Exercise details =>
Output the rows running from the line that contains "You are a GUI" through the line that contains "pos(207,386)", inclusive, reproducing each line verbatim. Leave the pictures out of your answer.

Working data =>
* * * * * * * * *
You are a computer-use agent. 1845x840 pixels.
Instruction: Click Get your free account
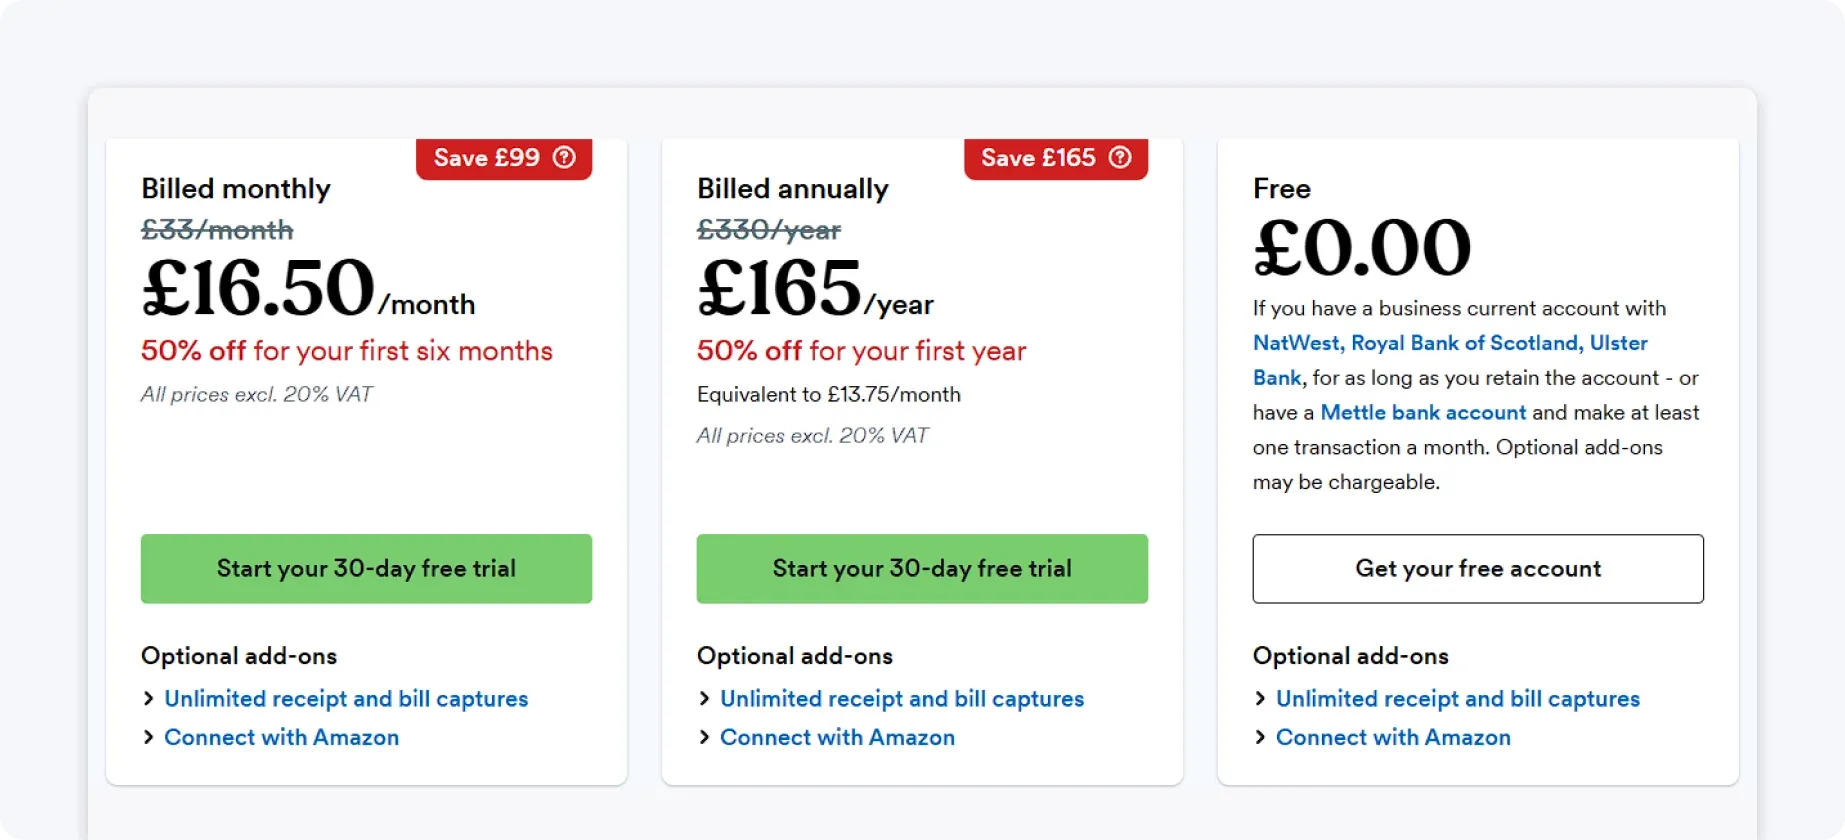(1478, 568)
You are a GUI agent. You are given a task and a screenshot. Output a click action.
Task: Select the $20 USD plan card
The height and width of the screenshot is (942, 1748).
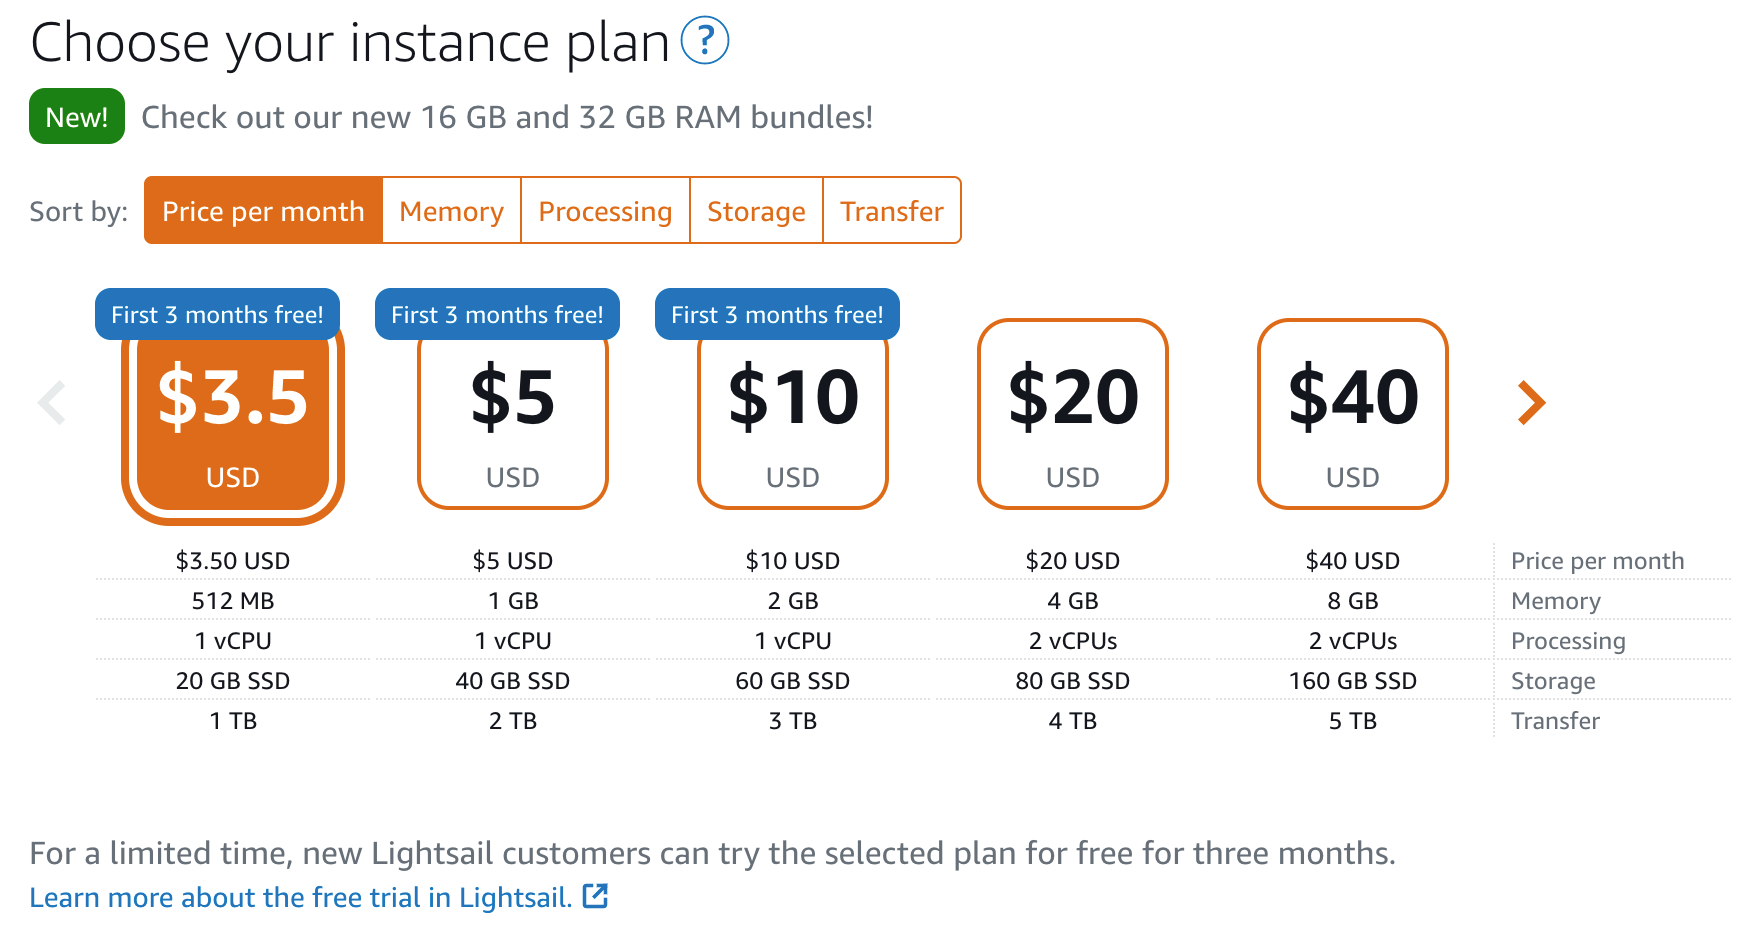pyautogui.click(x=1072, y=415)
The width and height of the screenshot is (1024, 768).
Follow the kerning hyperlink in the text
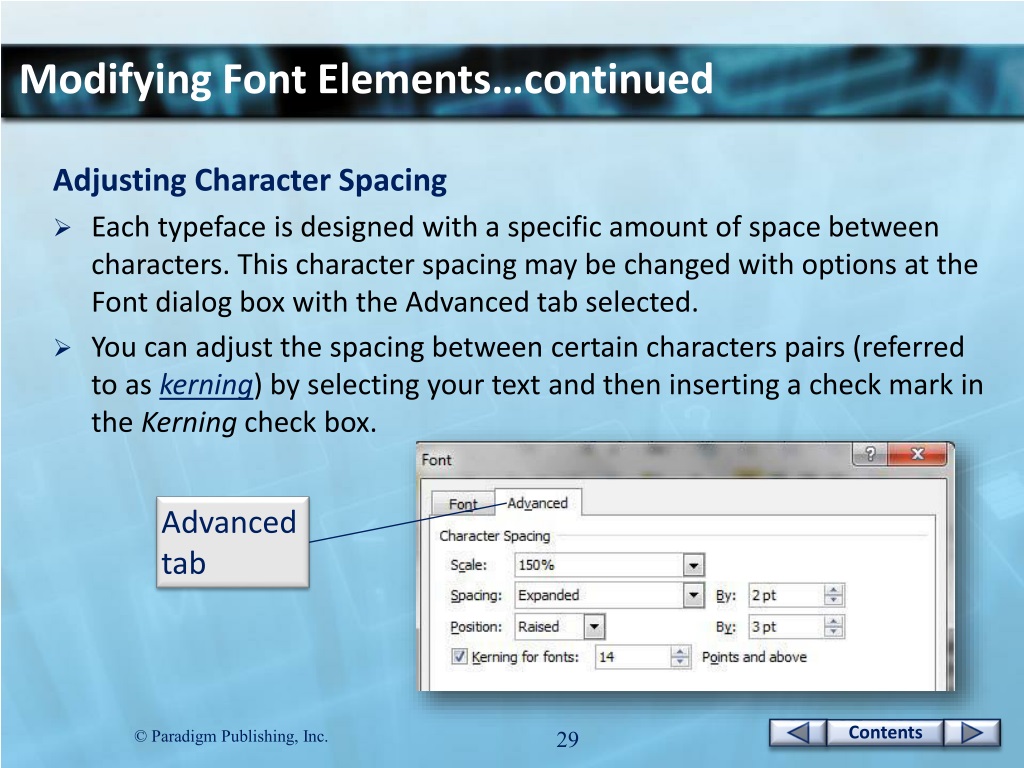pos(207,386)
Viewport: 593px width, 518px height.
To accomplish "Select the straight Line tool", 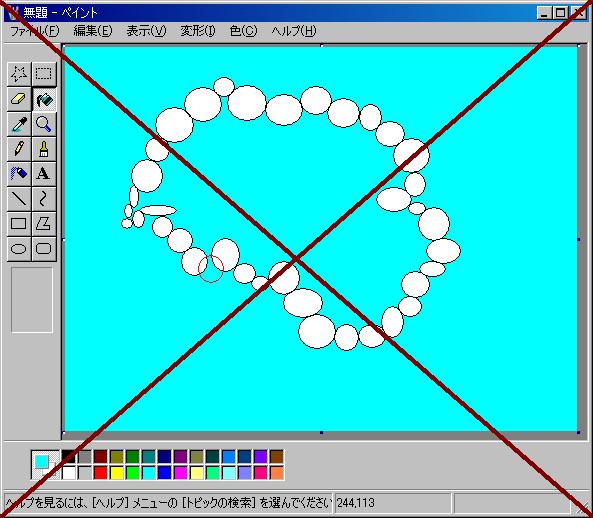I will 19,199.
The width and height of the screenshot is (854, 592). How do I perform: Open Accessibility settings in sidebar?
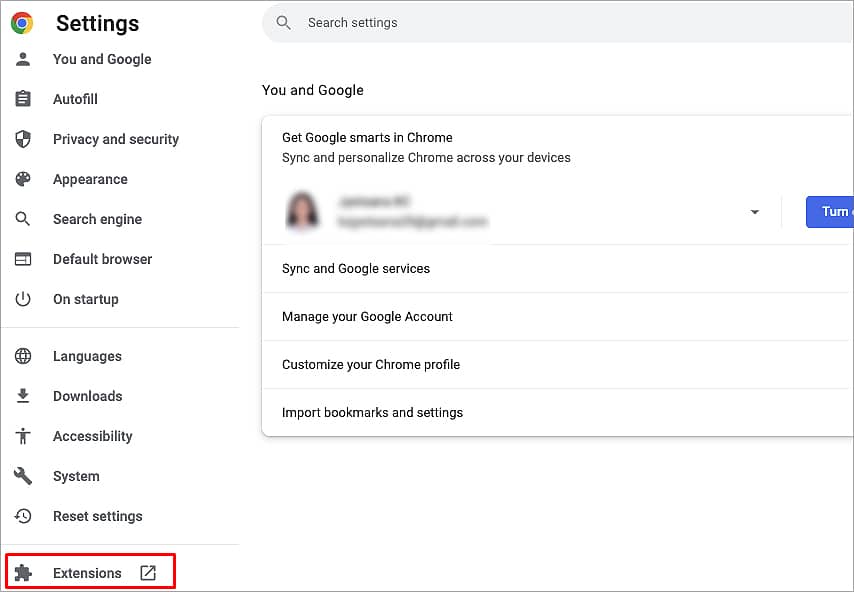pyautogui.click(x=93, y=436)
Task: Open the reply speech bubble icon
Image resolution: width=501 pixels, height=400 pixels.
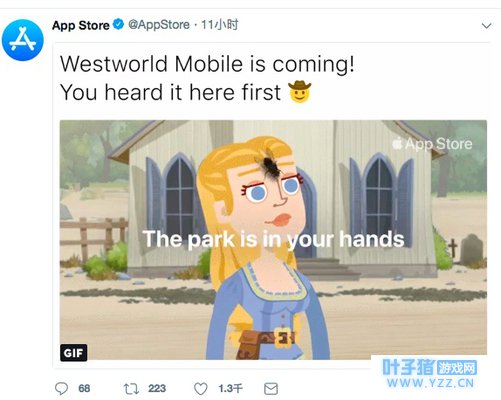Action: coord(61,388)
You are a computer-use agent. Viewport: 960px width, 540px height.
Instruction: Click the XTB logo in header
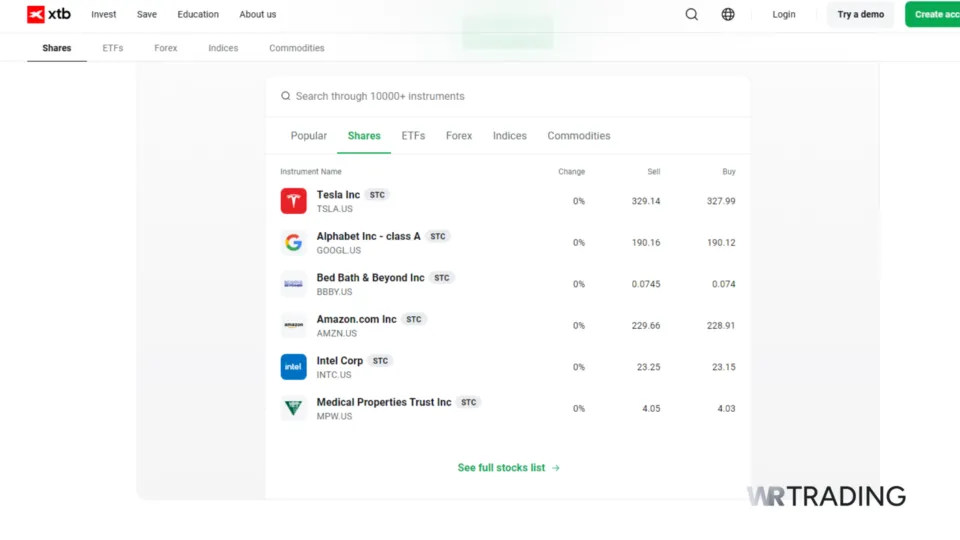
* * * * * * * * *
Result for this exercise =>
You are a GUI agent. You are given a task and a screenshot. Output a click action.
Task: Select the $20 USD plan card
The height and width of the screenshot is (942, 1748).
pyautogui.click(x=1072, y=415)
The width and height of the screenshot is (1024, 768).
Follow the kerning hyperlink in the text
pos(207,386)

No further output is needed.